WORK TASK: In the forum thread on Holder's inequality below, retype word for word the stretch from "Note that $f\in" through "when $f=0\ a.e.\ \mu$.".

QUOTED PASSAGE:
Holder's inequality: $||f^*||_q =1 $.

Question

This is from Royden. I just don't understand the last statement in the proof. Why $||f^*||_q = 1$? Could you give some help?

Answer 1

Here $\infty >p>1$ so that conjugate exponent $q$ of $p$ is actually an element of $(1,\infty )$.

Note that $f\in L^p(X,\mu)$ so that $\int_X\ |f|^p\ d\mu\ <\infty$. But $f^*=||f||^{1-p}_p sgn(f) |f|^{p-1}$ so that $$\int_X\ |f^*|^q\ d\mu\ =\ \int_X ||f||^{(1-p)q}_p |sgn(f)|^q |f|^{(p-1)q}\ d\mu= ||f||^{(1-p)q}_p\ \int_X |f|^p\ d\mu =||f||_p^p||f||^{(1-p)q}_p=||f||_p^0=1$$Since $p+q-pq=0$.Therefore $||f^*||_q=(\int_X |f^*|^q\ d\mu)^{\frac{1}{q}}=1^{\frac{1}{q}}=1$

In order to define $||f||^{(1-p)q}$ I have excluded the case when $f=0\ a.e.\ \mu$.

Answer 2

For $p\gt1$, $(p-1)q=p$, $$ \begin{align} \int_E|f^\ast(x)|^q\,\mathrm{d}\mu &=\|f\|_p^{(1-p)q}\int_E|f(x)|^{(p-1)q}\,\mathrm{d}\mu\\ &=\|f\|_p^{-p}\int_E|f(x)|^p\,\mathrm{d}\mu\\[3pt] &=1 \end{align} $$

Collected data entries:
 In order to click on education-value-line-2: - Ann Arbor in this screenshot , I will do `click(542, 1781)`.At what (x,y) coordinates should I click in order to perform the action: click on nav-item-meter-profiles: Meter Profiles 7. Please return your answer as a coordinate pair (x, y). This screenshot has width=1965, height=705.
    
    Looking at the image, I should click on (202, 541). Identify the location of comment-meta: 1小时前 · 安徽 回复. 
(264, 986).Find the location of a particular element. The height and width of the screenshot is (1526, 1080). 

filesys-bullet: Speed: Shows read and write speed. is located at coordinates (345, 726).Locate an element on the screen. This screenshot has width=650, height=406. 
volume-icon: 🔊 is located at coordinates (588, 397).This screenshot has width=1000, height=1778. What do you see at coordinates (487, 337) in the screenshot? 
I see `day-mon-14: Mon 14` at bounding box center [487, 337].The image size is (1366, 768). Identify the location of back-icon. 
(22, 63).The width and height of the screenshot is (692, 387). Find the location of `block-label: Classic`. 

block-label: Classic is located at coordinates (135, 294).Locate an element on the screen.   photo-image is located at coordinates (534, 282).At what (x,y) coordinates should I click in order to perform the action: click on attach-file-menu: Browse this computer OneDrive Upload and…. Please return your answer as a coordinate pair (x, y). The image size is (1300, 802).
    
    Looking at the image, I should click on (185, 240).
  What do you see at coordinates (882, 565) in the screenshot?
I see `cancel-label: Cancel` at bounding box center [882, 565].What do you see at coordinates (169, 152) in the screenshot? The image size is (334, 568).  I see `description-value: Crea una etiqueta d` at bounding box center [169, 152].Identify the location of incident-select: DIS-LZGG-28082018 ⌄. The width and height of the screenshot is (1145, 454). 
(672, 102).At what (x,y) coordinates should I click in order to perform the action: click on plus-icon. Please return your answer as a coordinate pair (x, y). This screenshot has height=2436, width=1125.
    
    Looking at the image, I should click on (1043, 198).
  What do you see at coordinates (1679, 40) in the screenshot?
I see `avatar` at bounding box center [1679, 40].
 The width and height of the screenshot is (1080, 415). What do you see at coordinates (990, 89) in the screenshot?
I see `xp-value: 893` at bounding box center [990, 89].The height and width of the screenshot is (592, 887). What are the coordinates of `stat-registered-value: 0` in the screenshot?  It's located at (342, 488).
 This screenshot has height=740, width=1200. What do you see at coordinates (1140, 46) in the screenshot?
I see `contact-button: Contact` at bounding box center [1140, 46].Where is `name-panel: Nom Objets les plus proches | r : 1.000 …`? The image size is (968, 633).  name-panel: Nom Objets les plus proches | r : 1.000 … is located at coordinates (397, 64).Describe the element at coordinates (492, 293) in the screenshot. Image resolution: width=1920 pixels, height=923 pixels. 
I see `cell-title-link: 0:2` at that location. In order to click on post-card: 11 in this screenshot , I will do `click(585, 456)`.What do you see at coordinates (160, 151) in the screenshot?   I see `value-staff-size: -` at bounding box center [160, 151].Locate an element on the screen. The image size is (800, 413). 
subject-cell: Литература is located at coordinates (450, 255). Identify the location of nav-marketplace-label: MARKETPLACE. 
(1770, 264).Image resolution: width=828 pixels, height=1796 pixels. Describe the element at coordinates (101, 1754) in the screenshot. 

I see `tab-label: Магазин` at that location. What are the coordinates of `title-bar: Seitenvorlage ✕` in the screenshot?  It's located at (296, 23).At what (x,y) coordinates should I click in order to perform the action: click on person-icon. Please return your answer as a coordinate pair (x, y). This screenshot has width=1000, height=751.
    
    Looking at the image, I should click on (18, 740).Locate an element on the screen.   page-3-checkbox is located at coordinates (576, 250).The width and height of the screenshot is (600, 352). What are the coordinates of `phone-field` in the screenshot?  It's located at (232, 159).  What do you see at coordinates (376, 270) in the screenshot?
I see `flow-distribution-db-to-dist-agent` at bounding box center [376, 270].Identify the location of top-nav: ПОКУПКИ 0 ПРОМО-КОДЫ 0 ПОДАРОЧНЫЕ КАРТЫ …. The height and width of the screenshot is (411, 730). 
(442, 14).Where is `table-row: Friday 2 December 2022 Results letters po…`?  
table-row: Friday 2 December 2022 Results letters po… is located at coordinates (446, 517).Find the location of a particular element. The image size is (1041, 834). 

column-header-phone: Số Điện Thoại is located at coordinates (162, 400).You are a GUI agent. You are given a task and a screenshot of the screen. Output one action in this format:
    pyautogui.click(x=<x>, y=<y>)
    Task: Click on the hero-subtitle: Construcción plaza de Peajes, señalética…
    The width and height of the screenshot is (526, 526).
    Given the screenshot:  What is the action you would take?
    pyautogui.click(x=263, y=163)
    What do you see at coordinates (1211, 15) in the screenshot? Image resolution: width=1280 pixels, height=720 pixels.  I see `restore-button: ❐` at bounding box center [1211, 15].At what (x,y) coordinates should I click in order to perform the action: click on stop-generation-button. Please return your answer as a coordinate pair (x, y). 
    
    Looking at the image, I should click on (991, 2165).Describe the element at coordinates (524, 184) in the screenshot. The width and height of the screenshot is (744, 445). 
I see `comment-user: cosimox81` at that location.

SOLVED EXERCISE:
Note that $f\in L^p(X,\mu)$ so that $\int_X\ |f|^p\ d\mu\ <\infty$. But $f^*=||f||^{1-p}_p sgn(f) |f|^{p-1}$ so that $$\int_X\ |f^*|^q\ d\mu\ =\ \int_X ||f||^{(1-p)q}_p |sgn(f)|^q |f|^{(p-1)q}\ d\mu= ||f||^{(1-p)q}_p\ \int_X |f|^p\ d\mu =||f||_p^p||f||^{(1-p)q}_p=||f||_p^0=1$$Since $p+q-pq=0$.Therefore $||f^*||_q=(\int_X |f^*|^q\ d\mu)^{\frac{1}{q}}=1^{\frac{1}{q}}=1$

In order to define $||f||^{(1-p)q}$ I have excluded the case when $f=0\ a.e.\ \mu$.